Installation instructions are available on [this page](https://gitlab.com/stragu/CDS/blob/master/Shell/installation.md).
## Data
Download the data archive from [this link](https://swcarpentry.github.io/shell-novice/data/data-shell.zip) and extract its contents on your Desktop.
## Introduction
> The shell is a program that enables us to send commands to the computer and receive output. It is also referred to as the "terminal" or "command line".
> When we use the shell, we use a **command-line interface** (or CLI) instead of a graphical user interface (or GUI). We type a command, and press enter to execute it.
### Why use the shell?
* The shell’s main advantages are its **high action-to-keystroke ratio**, its support for **light task automation**, and its capacity to **access networked machines**.
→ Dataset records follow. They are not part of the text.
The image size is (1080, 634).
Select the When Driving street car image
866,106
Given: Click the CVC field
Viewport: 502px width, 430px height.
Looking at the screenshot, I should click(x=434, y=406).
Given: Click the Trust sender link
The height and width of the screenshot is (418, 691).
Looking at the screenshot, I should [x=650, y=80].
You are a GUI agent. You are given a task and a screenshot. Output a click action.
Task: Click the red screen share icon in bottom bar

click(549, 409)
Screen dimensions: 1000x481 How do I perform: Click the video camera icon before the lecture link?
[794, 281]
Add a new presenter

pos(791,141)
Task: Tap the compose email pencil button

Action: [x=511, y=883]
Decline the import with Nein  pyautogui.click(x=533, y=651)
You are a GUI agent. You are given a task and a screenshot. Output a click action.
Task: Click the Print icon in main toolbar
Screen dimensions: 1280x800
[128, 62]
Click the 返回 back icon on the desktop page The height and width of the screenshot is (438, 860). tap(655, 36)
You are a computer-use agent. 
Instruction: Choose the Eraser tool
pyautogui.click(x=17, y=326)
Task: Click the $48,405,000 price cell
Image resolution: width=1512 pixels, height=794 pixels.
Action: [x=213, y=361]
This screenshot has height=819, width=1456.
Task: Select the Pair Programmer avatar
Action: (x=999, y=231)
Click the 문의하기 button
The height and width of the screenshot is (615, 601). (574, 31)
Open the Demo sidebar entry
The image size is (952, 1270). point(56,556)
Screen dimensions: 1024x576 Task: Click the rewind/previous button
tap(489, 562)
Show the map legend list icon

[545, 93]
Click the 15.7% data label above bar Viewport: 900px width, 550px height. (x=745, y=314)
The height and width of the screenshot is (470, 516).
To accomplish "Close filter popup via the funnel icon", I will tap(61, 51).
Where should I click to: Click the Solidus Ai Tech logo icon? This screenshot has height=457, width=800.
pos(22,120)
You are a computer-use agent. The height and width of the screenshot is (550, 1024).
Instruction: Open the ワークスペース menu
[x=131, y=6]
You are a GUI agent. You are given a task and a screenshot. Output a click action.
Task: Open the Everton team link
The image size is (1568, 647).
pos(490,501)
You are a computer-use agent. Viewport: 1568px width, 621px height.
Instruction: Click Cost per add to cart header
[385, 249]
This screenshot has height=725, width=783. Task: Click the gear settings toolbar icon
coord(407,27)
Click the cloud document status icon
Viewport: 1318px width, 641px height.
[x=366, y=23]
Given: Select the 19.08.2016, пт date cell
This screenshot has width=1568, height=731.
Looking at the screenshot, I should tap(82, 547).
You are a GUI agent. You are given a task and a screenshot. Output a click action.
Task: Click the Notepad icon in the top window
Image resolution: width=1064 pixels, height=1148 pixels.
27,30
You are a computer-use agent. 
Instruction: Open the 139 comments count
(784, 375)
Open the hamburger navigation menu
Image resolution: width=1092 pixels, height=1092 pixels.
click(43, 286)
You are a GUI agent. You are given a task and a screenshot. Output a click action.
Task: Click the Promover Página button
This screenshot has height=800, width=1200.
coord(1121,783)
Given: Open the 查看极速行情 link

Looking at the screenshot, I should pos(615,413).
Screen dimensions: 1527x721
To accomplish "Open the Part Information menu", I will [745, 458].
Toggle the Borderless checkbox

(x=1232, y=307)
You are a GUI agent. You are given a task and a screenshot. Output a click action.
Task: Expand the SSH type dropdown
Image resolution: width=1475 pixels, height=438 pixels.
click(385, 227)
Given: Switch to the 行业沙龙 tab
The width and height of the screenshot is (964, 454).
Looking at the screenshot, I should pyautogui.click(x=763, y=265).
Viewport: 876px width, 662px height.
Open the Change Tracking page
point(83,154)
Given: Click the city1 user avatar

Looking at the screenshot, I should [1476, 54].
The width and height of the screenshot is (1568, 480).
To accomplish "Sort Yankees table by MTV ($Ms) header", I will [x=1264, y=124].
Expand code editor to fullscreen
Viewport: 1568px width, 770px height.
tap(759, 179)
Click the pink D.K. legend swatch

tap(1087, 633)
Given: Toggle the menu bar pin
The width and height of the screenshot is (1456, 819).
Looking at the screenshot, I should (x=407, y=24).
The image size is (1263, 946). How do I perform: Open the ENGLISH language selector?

* The shell’s main disadvantages are its primarily textual nature and how cryptic its commands and operation can be.
The Unix shell has been around longer than most of its users have been alive. It has survived so long because it’s a power tool that allows people to do complex things with just a few keystrokes. More importantly, it helps them combine existing programs in new ways and automate repetitive tasks so they aren’t typing the same things over and over again. Use of the shell is fundamental to using a wide range of other powerful tools and computing resources (including “high-performance computing” supercomputers). This lesson will start you on a path towards using these resources effectively.
### Format
We will learn doing some **live-coding**, which means we will all be using the shell and typing the same things – a great way to learn. No need to take notes as they are available online for later reference.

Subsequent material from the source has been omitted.